A barn rarely qualifies for a standard mortgage until it is a habitable home, so the conversion itself is funded with short-term development finance secured against the barn — repaid by a conventional mortgage or a sale once the work is signed off. We arrange both stages, across 135+ lenders.
How barn conversion finance works
The structure depends on end use. A barn you intend to live in is funded on a regulated basis — lenders call the product a self-build mortgage. A barn converted to let or to sell is funded with an unregulated development loan. The two are essentially the same facility with different paperwork and slightly different lender panels, and the route is settled at the outset: changing course halfway through disrupts the underwriting.
The lender's starting point is the gross development value (GDV) — what the finished property will be worth. The facility typically funds the build works in full, drawn down in stages as a monitoring surveyor signs off each phase, with a contribution towards the purchase price where the barn is being bought rather than already owned. Interest is usually rolled into the loan, so there are no monthly payments during the build.

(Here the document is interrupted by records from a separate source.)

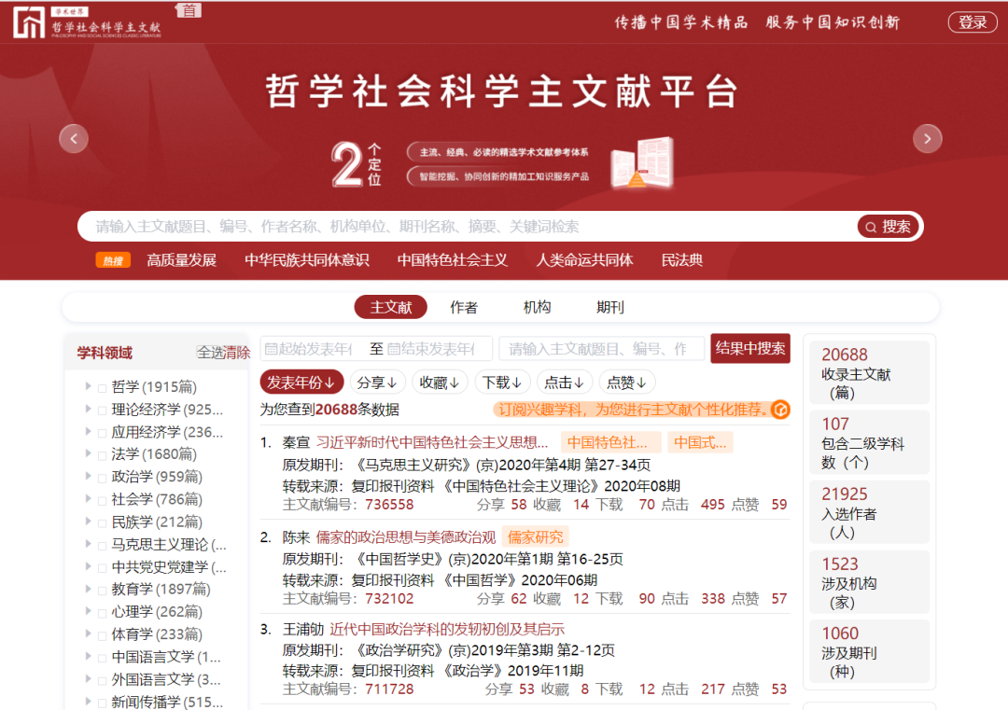Click the 热搜 hot search badge
Screen dimensions: 1008x710
click(113, 260)
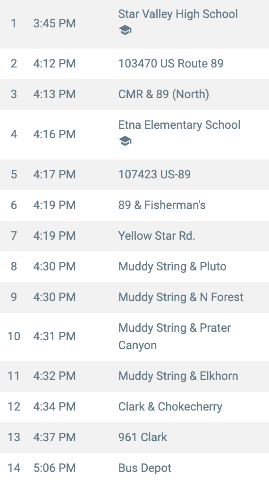Click the 5:06 PM arrival time
The image size is (269, 487).
tap(54, 468)
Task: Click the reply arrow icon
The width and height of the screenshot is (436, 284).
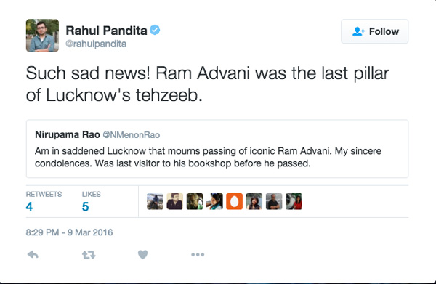Action: tap(33, 254)
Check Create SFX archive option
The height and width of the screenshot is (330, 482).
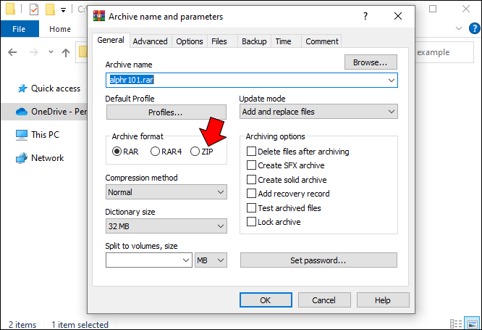pos(252,165)
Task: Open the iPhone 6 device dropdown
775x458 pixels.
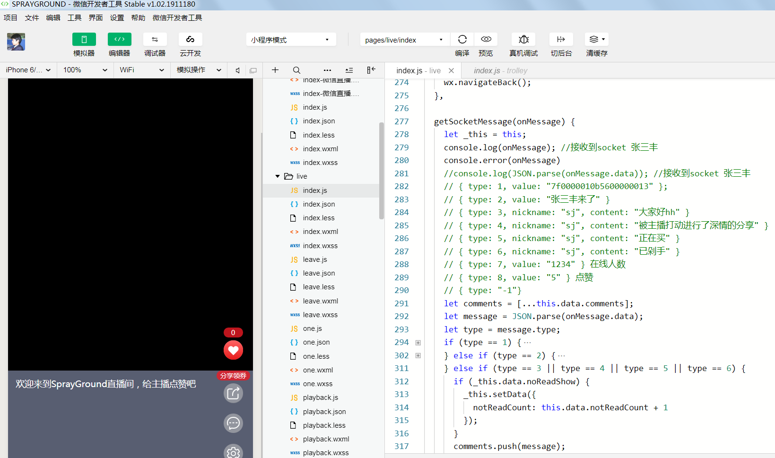Action: [28, 70]
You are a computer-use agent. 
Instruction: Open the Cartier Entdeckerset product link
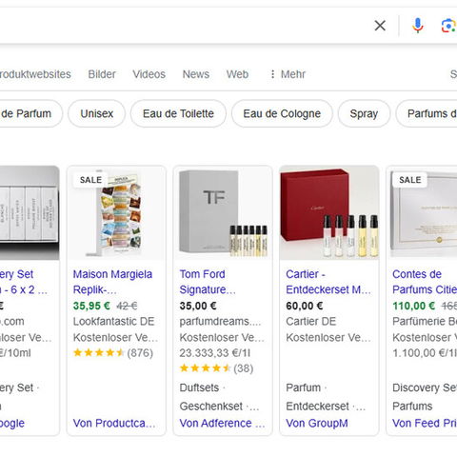pos(328,282)
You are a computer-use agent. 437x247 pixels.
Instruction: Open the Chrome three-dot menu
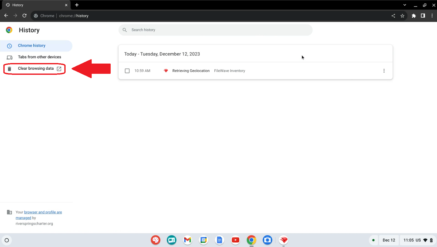click(x=432, y=16)
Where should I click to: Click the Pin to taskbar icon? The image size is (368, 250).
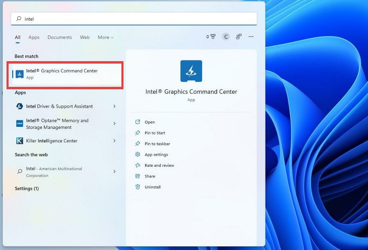coord(137,144)
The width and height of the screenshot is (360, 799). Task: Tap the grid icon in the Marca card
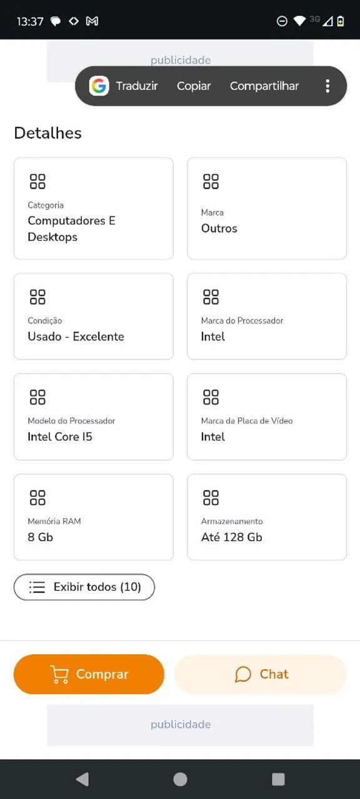point(211,182)
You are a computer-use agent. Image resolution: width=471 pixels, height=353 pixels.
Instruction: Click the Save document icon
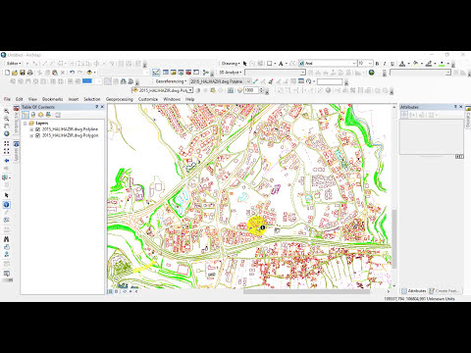tap(23, 73)
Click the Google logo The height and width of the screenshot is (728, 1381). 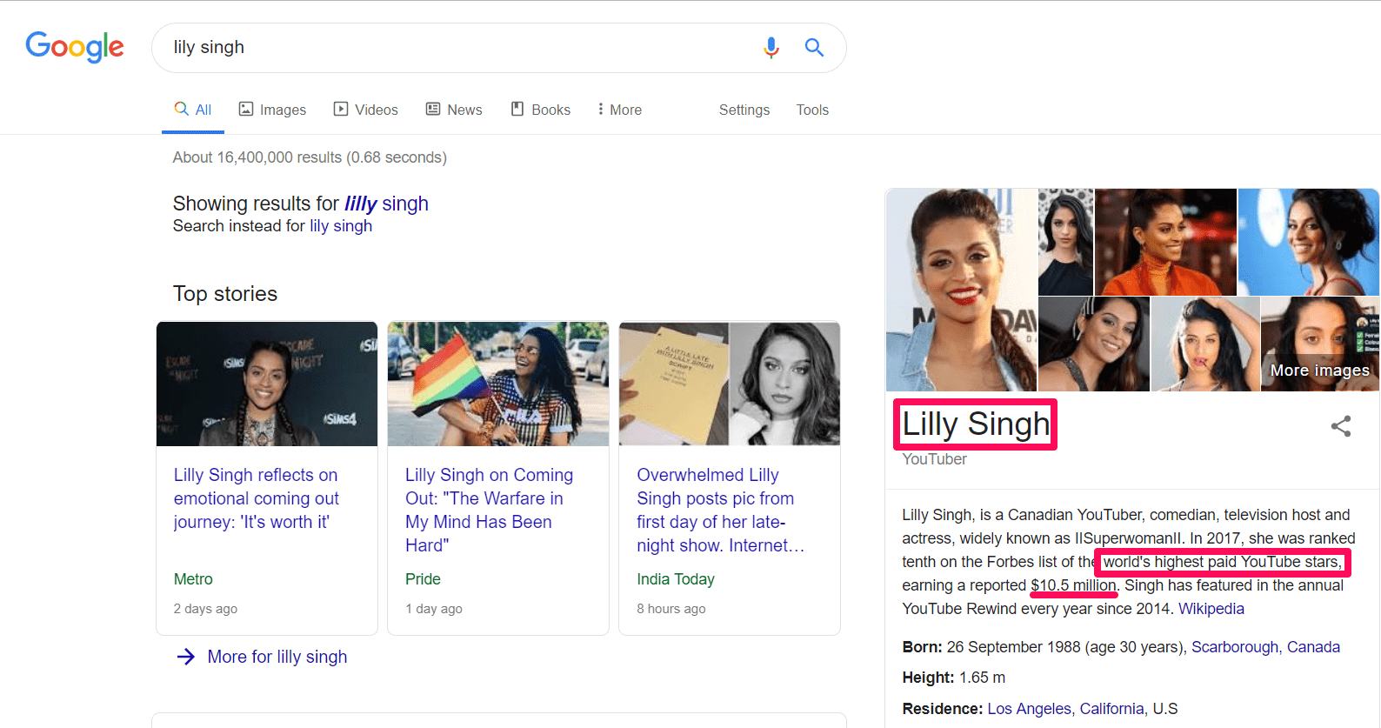[75, 47]
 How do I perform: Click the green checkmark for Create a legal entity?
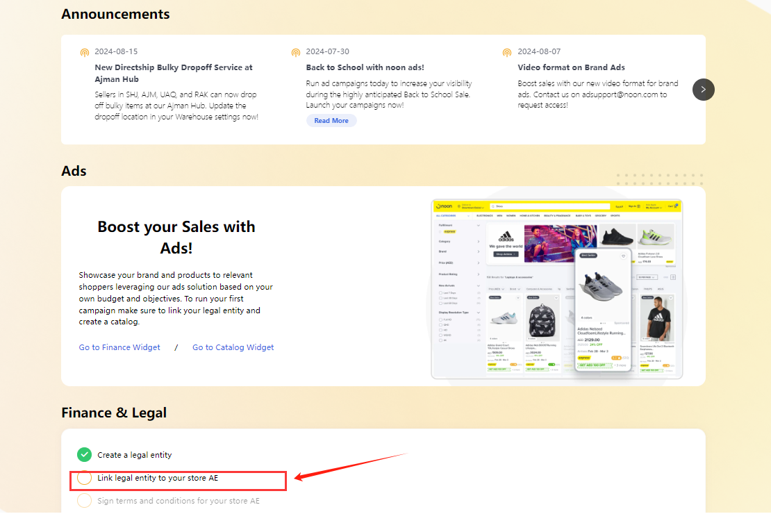(84, 455)
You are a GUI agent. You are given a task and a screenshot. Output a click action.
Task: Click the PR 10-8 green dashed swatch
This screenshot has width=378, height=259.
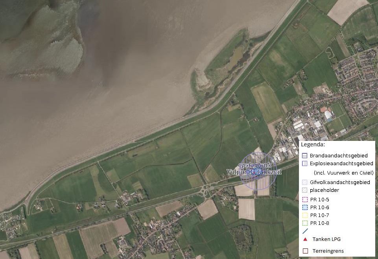304,224
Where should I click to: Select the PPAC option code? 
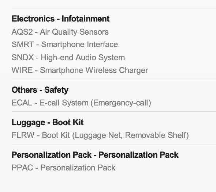click(22, 168)
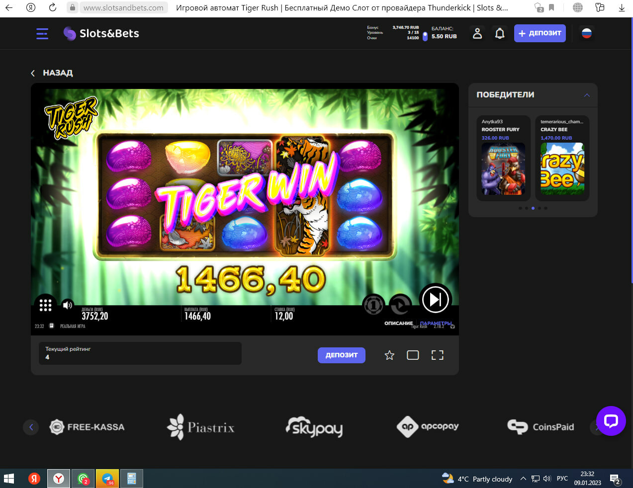The height and width of the screenshot is (488, 633).
Task: Open the bet chip selector in game
Action: [373, 305]
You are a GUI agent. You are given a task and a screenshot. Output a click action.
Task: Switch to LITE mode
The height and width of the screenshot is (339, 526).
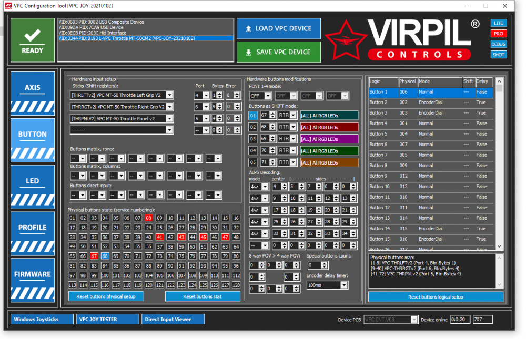tap(498, 23)
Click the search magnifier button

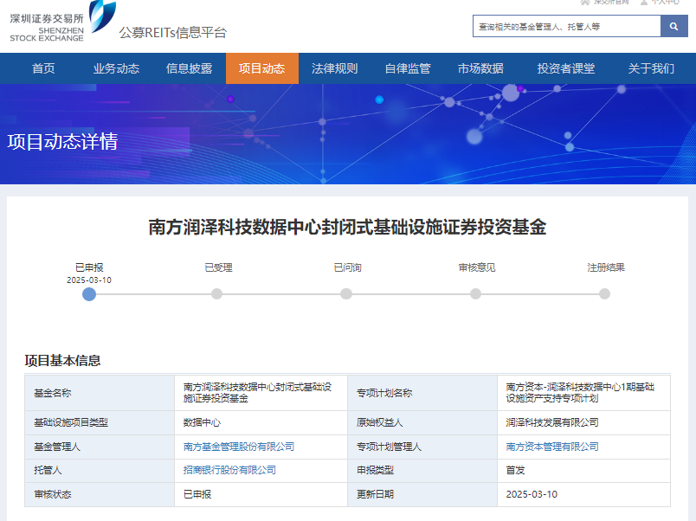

You will need some of your own money in the deal; if you already own the barn, the equity in it often does that job.
At practical completion the facility is repaid — by a residential or buy-to-let mortgage on the finished home, or by sale.
Who it suits
- Owners with a redundant barn on their land, releasing its value as a home or an income-producing asset
- Buyers who have found a barn with planning consent in place, or who need bridging while consent is secured
- Investors converting to a rental — a conversion finished to current Building Regulations is well placed for the EPC C requirement that applies to all private rented lettings from 2030
- First-time projects, considered on the strength of the professional team, the appraisal and the financial position behind the scheme
Planning, listed status and agricultural ties
Development funds are released against a consented scheme, so planning permission — or confirmed permitted-development rights — generally needs to be in place before the development facility completes. Where consent is still being sought, a bridging loan can fund the purchase or release cash while the application runs. Engage an architect early: the quality of the planning submission shapes everything downstream, and a good one will handle the application itself.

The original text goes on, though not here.